Professional Documents
Culture Documents
Midterm Reviewer GEC09
Midterm Reviewer GEC09
Example: A student may study his lessons hard because he wants to have good
grades (proximate end), so he can please his parents (intermediate end). He
knows that upon seeing his grades his parents will continue to pay for his studies
until graduation, (ultimate end). But the bachelor’s degree is not in itself an ultimate
end for this student, but only a means to get a job
and make money which are means for making a decent living and attaining the
eternal happiness (absolute last end).
Further distinction:
1) The end of the action: is the intrinsic purpose of the action and,
2) The end of the agent: is the good or purpose that the agent has in mind.

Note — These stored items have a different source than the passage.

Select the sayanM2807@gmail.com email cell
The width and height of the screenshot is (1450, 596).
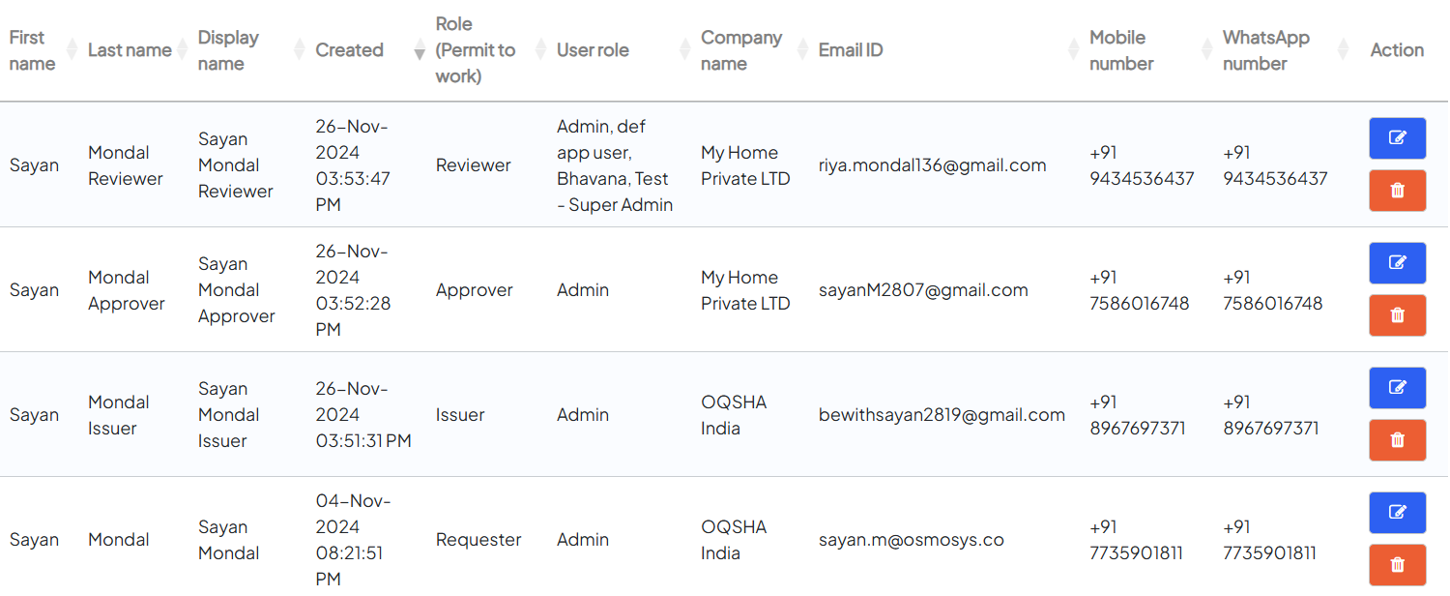923,290
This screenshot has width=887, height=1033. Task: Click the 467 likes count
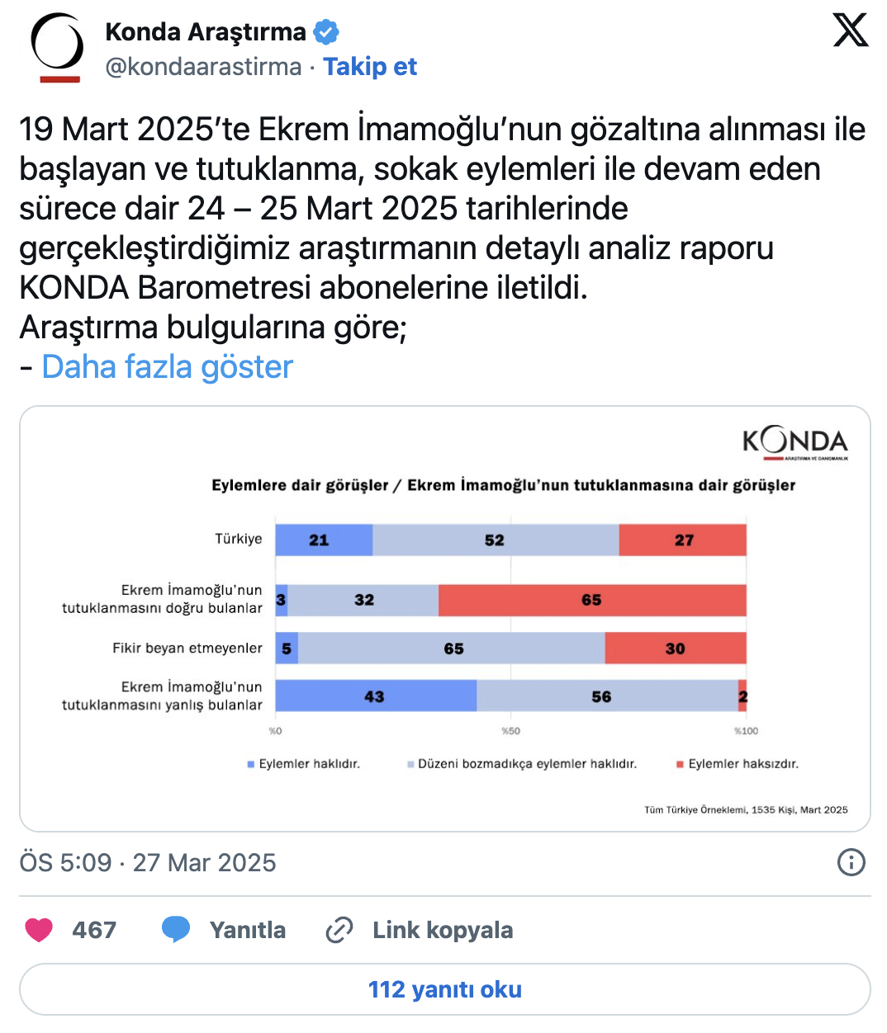(94, 930)
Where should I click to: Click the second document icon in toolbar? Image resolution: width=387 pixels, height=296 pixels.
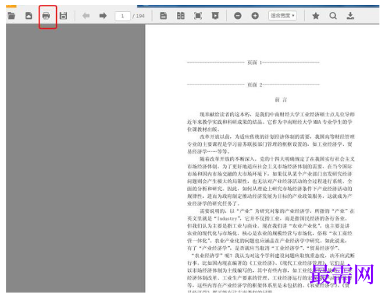pyautogui.click(x=28, y=16)
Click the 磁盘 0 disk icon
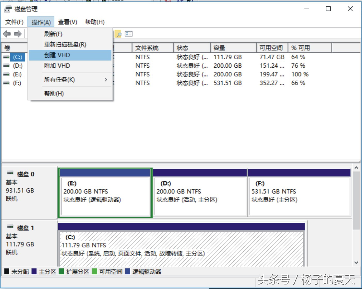Screen dimensions: 362x289 10,173
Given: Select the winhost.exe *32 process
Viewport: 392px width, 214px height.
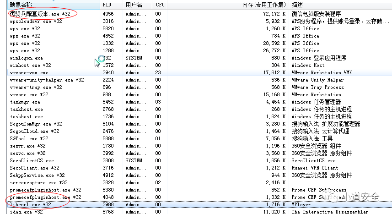Looking at the screenshot, I should tap(200, 65).
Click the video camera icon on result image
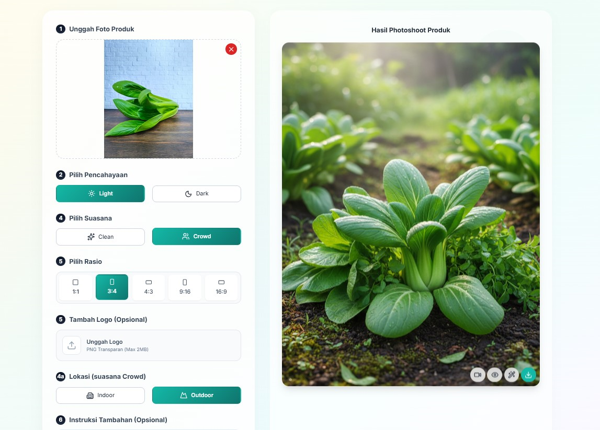The image size is (600, 430). click(478, 375)
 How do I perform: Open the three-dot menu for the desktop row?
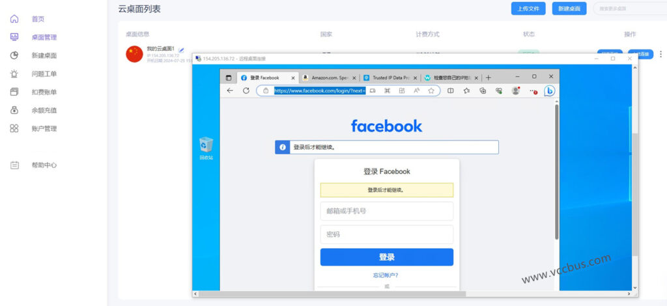(660, 54)
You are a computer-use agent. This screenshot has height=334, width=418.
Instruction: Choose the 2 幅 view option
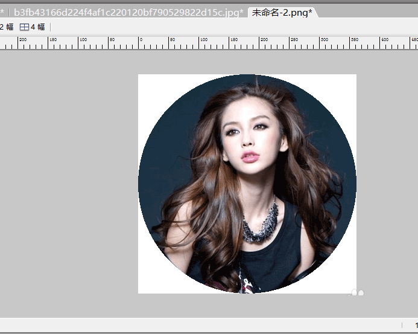[7, 27]
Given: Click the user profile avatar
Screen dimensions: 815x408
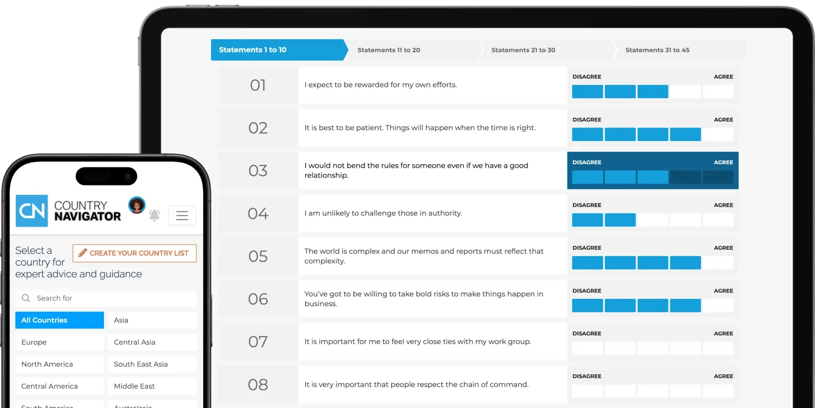Looking at the screenshot, I should [x=137, y=205].
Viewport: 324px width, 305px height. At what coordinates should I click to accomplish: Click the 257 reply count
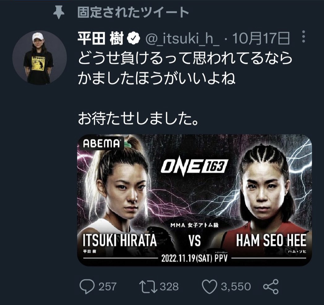[x=107, y=287]
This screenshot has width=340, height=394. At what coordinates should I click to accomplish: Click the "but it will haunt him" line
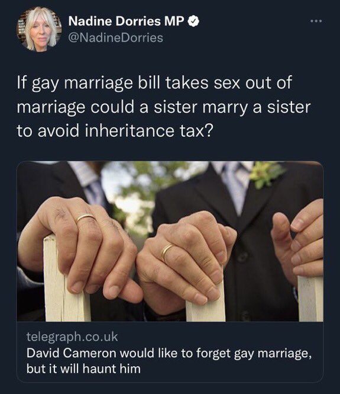click(x=83, y=369)
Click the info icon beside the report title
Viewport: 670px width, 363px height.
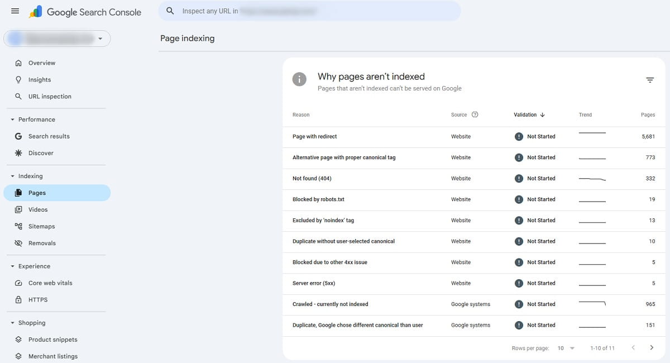tap(299, 79)
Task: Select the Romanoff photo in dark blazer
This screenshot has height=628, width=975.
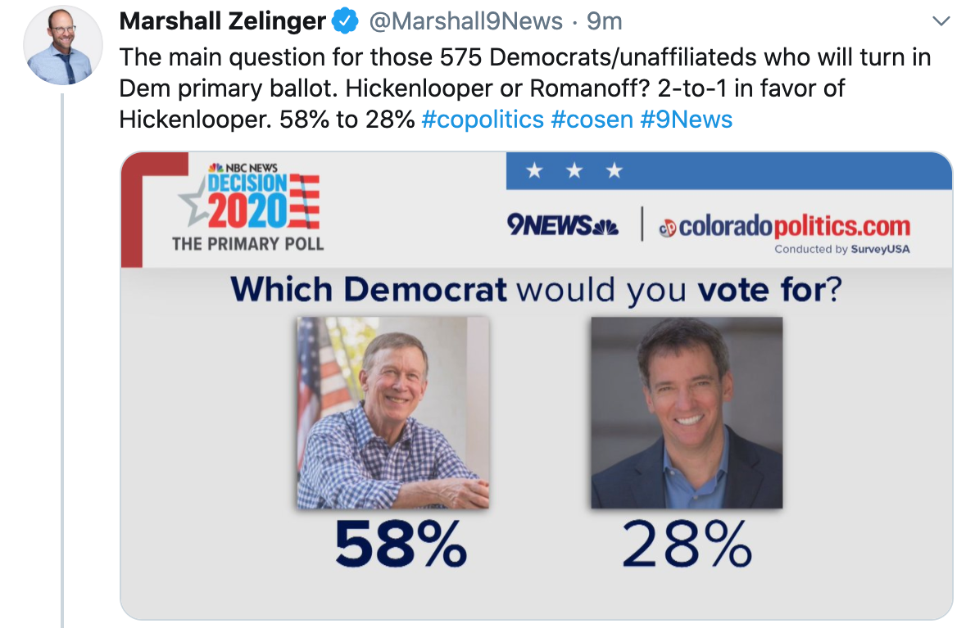Action: click(687, 413)
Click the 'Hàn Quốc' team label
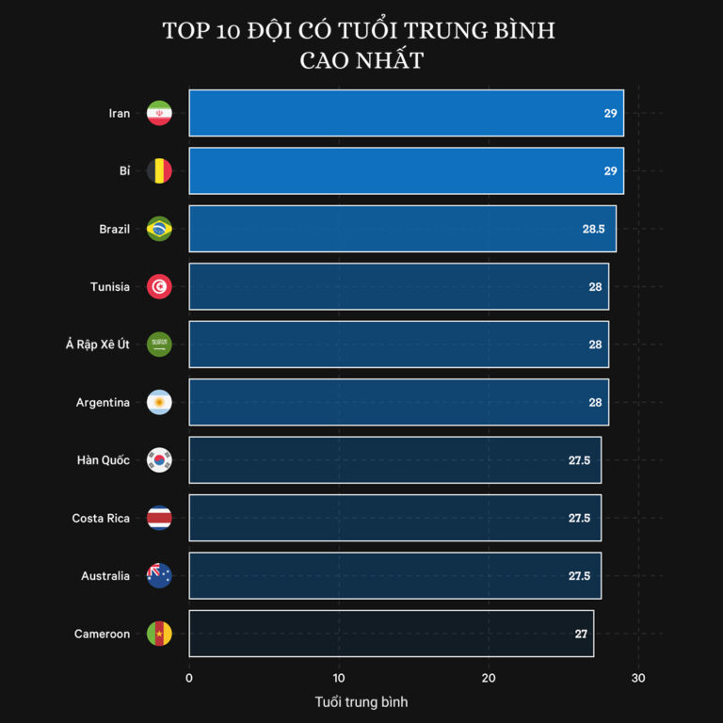This screenshot has width=723, height=723. tap(104, 460)
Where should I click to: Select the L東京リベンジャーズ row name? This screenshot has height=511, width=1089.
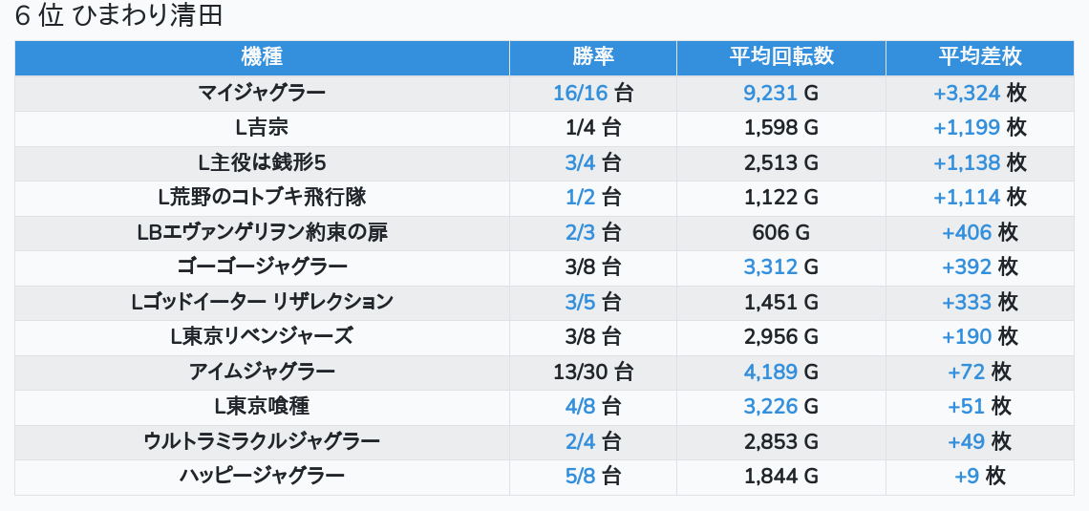point(262,336)
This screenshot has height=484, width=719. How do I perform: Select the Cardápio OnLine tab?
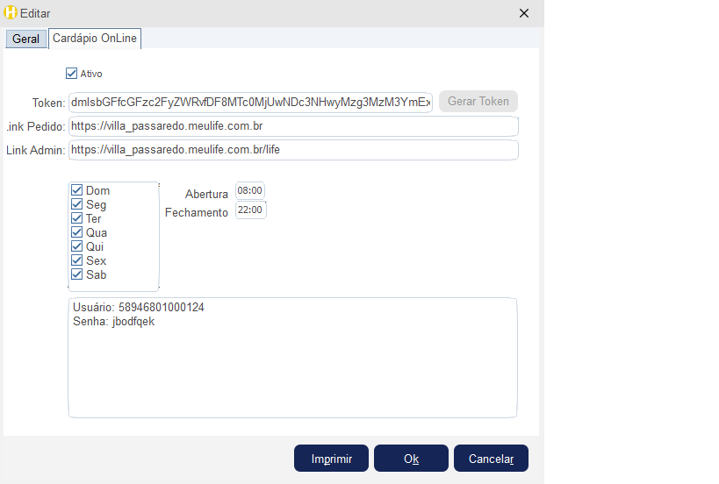pyautogui.click(x=95, y=39)
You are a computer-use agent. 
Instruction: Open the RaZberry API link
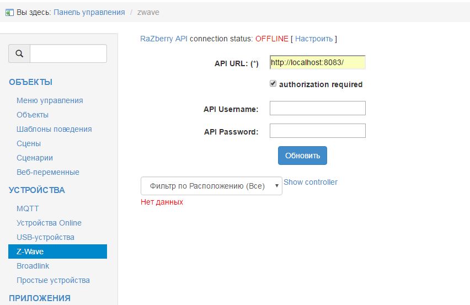point(164,39)
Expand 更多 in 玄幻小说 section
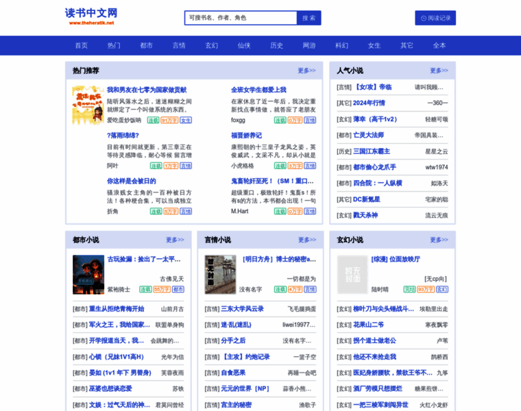Viewport: 521px width, 411px height. pyautogui.click(x=439, y=240)
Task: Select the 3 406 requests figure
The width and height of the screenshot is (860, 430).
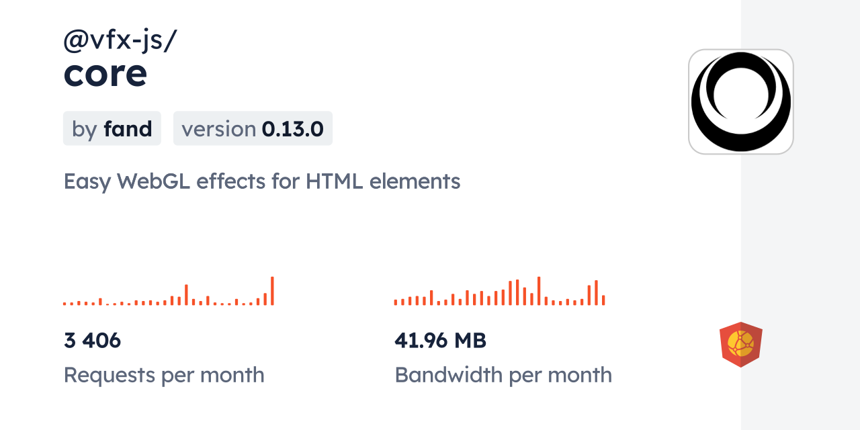Action: coord(93,341)

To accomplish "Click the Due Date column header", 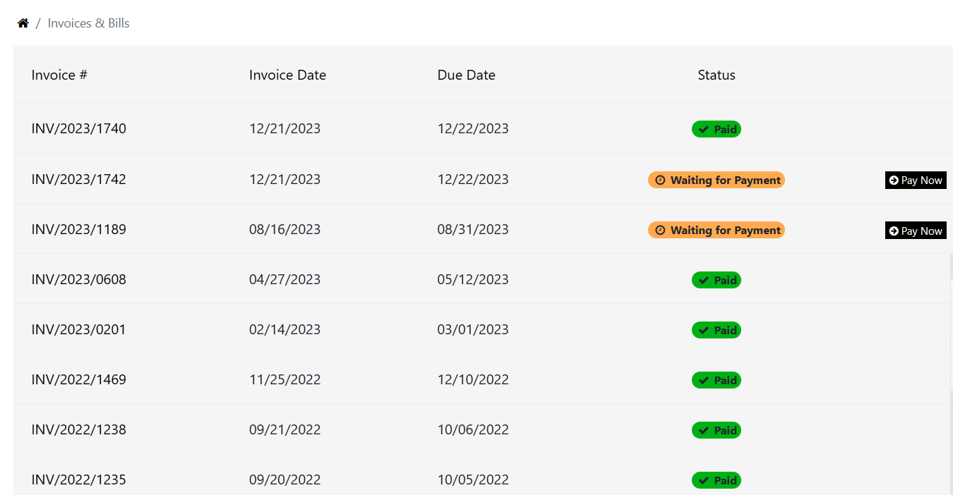I will [466, 75].
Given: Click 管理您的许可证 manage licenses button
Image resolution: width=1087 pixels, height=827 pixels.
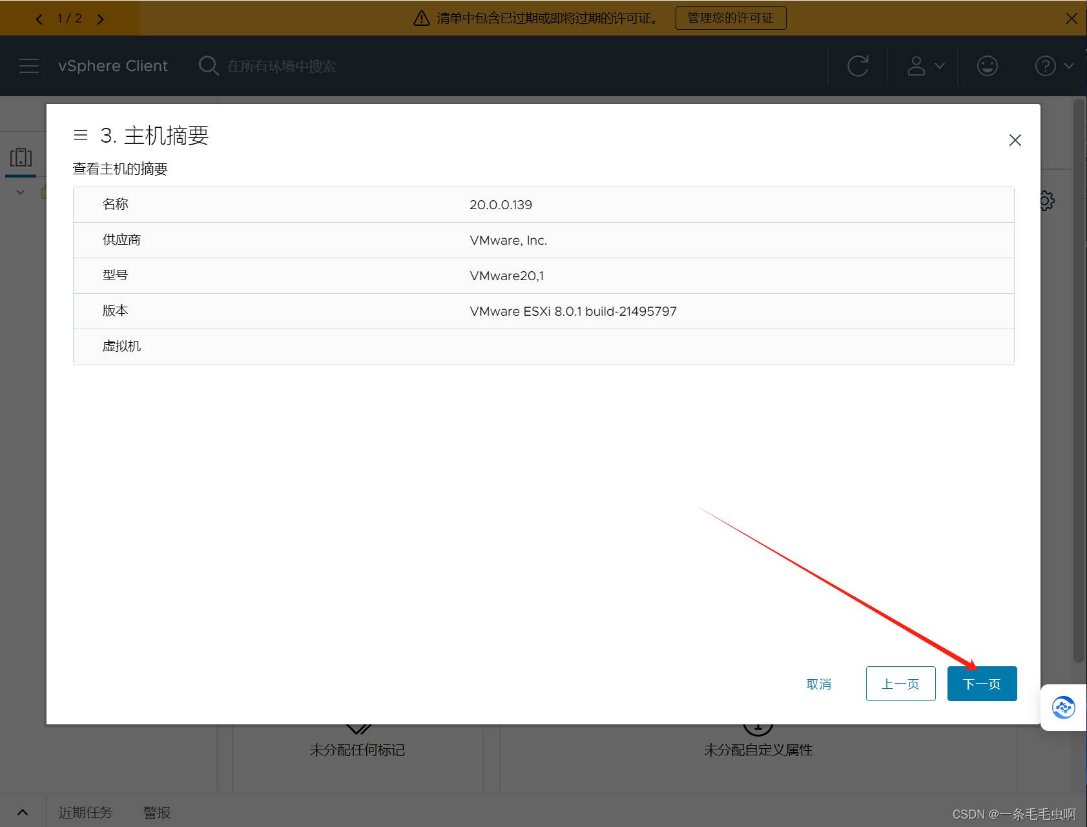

Example: The end of the action, of manufacturing cars is to assemble the different
parts that enter in the composition of automobiles. The end of the manufacturer
(agent) is to earn money.
The end of a farmer planting rice is to have harvest of rice.
Distinction of good:
1. REAL good: this is something truly good in itself.
2. APPARENT good: which, in itself, is real evil but appears under the reality of
good, as theft, revenge, suicide. Every moral evil is an apparent good.
3. CONDITIONAL good: this is good under a certain aspect.
4. SIMPLE good: is something perfect according to its own nature.
5. IMPERFECT good: is anything that satisfies either the inferior appetites of man.
6. PERFECT good: this can satisfy human nature completely and perfectly to the
highest degree and leaves nothing to be desired.
Imperfect Happiness
Persons may think he/she is happy if he/she can avail himself/herself of the
goods and pleasures that money can buy.
Famous Beatles singing group - wrote a song: “Money can’t buy me love”.
Happiness - generally identified with bodily pleasures and the luxuries of life.
Aristotle opinion about this: “only vulgar persons would identify happiness with
pleasures”. Glory, prestige, honor, and social glamor cannot offer man a
complete and lasting happiness. Science and virtue are not even perfect
happiness because of the difficulties and hardships they imply, although virtue is
the best way to attain happiness.
St. Thomas - “the present life is subject to many unavoidable evils; to ignorance
on the part of the intellect; and to many penalties on the part of the body”.
Perfect Happiness
St. Thomas Aquinas - the great saint of the Church defined happiness as: “The
ultimate achievement of an intellectual nature”.
Philosopher Boethius - “Happiness is a state made perfect by the aggregation
of all good things.”
God is the Ultimate End of man.
St. Augustine - summed up this: “Following after God is the desire of
happiness; to reach God is happiness itself….For whoever possesses God is
happy.”
St. Thomas Aquinas’ Philosophy of Happiness
“Happiness is two- fold; the one is imperfect and it is possible in this life; and the
other is perfect, consisting in the vision of God.”
“For imperfect happiness such as can be had in this life, external goods are
necessary, and not as belonging to the essence of happiness, but by serving as
instruments to happiness with consists in an operation of virtue.”
“The apprehension of the senses does not attain to the universal good, but some
particular good which is delightful.”
“Perfect happiness cannot consist essentially in the consideration of speculative
sciences.”
“For perfect happiness, the intellect needs to reach the very essence of the First
Cause.”
“The final perfection of the human intellect is by union with God, who is the first
principle both of the creation of the soul and its enlightenment.”
“Three things must concur in happiness;
to wit, vision - which is perfect knowledge of the intelligible end.
comprehension - which implies presence of the end;
delight or enjoyment which implies repose of the lover in the object beloved.”
Aristotle, who lived three centuries before Christ, believed that the natural
purpose of man is to live in a way befitting his human nature. The rational and
moral nature of man imposes upon him a final destination: “Man is made for
virtue, for perfection,”
From the Christian point of view, man’s destiny in the world is not only to
achieve a cultural and moral perfection, but to attain the eternal happiness of the
soul after the death of the body. To know, to love, and to serve God is our
present duty. To see God Himself, Uncreated Splendor, face to face, to be
united to Him by an unbroken and everlasting operation of the mind, shall be our
eternal destiny. The transcendental and supernatural end of man, therefore, is
not discovered by human reason but by faith.